The emperor seems at this stage to have decided not to press the fortress too closely but rather to try to tempt the Russian forces out to meet his own army in open battle, where victory might be had much more readily and quickly than through either a direct attack against the well-defended walls and towers of Dorostolon or a prolonged siege. But he had prepared for all eventualities, and it was at this point, about the third day after the Roman forces reached the fortress, that the fleet arrived, a fleet which included both supplies and reinforcements, as well as a number of warships equipped with liquid fire projectors. This weapon – a type of medieval napalm projected from tubes mounted on the bows of the vessels in question – was already known to the Rus’, for the warships of Svyatoslav’s father, Igor, had been destroyed by the very same weapon some thirty years earlier. The arrival of the fleet, which now sealed the Russians on the southern bank of the Danube and removed any chance they might have had to escape, was a great boost to Roman morale but must have seriously eroded the confidence of the Rus’ forces bottled up in Dorostolon.

The day after the arrival of the fleet, Svyatoslav led his forces out once again in an effort to draw the Roman forces into battle, hoping to defeating them and relieve the siege. As before, however, the two armies were evenly matched until the Roman heavy cavalry with their fearful iron maces once more drove the Russian line in on itself. Again the enemy fell back, at first in some order, then dissolving into rout and fleeing back inside the defences.

Required actions:
1. Do these statements agree with the Dorostolon account? For each, answer yes or no and quote the words of the text that settle it.
(a) The fleet arrived about the third day after the Roman forces reached the fortress.
(b) The Rus' had never faced liquid fire before.
(c) The Roman heavy cavalry carried iron maces.
2. Answer these questions from the Dorostolon account.
(a) Besides warships, what did the fleet bring?
(b) Where on the vessels were the liquid fire tubes mounted?
(c) On which bank of the Danube did the fleet seal in the Russians?
3. Write out the part of the Dorostolon account from "The day after" up to and including "inside the defences.".
Use only the account of the siege of Dorostolon.

Supplied information:

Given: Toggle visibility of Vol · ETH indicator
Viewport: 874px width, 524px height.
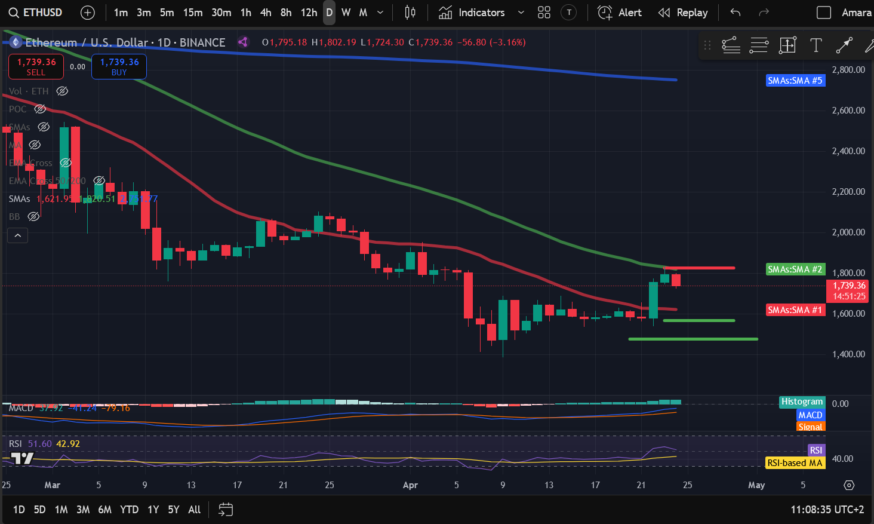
* * *
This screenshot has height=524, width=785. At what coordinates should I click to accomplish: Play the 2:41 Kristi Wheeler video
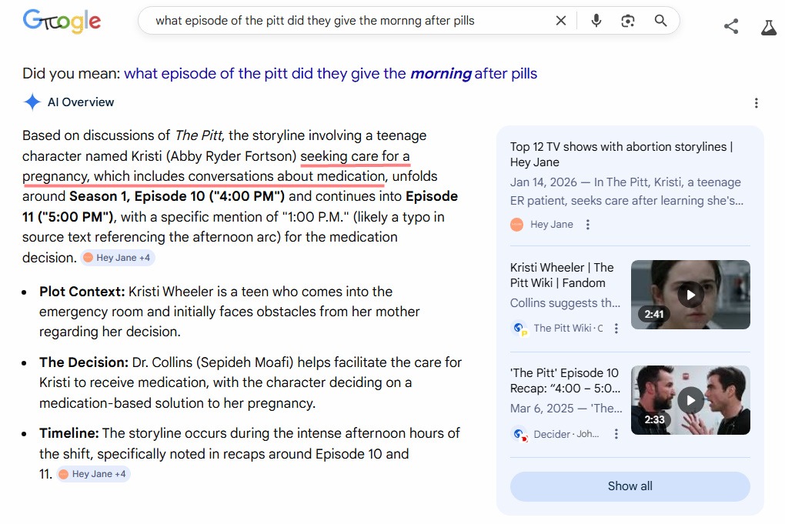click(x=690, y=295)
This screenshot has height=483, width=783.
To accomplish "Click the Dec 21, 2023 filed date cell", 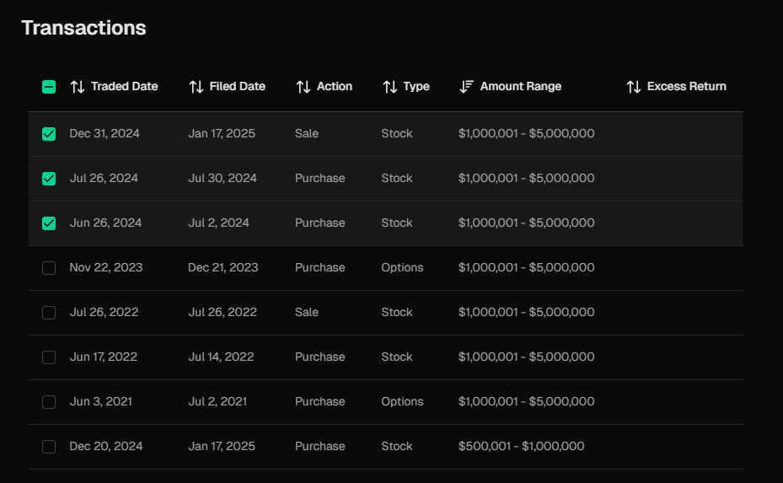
...
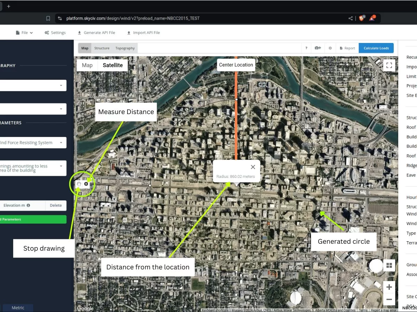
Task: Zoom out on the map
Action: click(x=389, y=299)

Worked solutions:
1.
(a) Yes: "about the third day after the Roman forces reached the fortress, that the fleet arrived"
(b) No: "was already known to the Rus’, for the warships of Svyatoslav’s father, Igor, had been destroyed by the very same weapon some thirty years earlier"
(c) Yes: "the Roman heavy cavalry with their fearful iron maces"

2.
(a) Supplies and reinforcements.
(b) On the bows.
(c) The southern bank.

3.
The day after the arrival of the fleet, Svyatoslav led his forces out once again in an effort to draw the Roman forces into battle, hoping to defeating them and relieve the siege. As before, however, the two armies were evenly matched until the Roman heavy cavalry with their fearful iron maces once more drove the Russian line in on itself. Again the enemy fell back, at first in some order, then dissolving into rout and fleeing back inside the defences.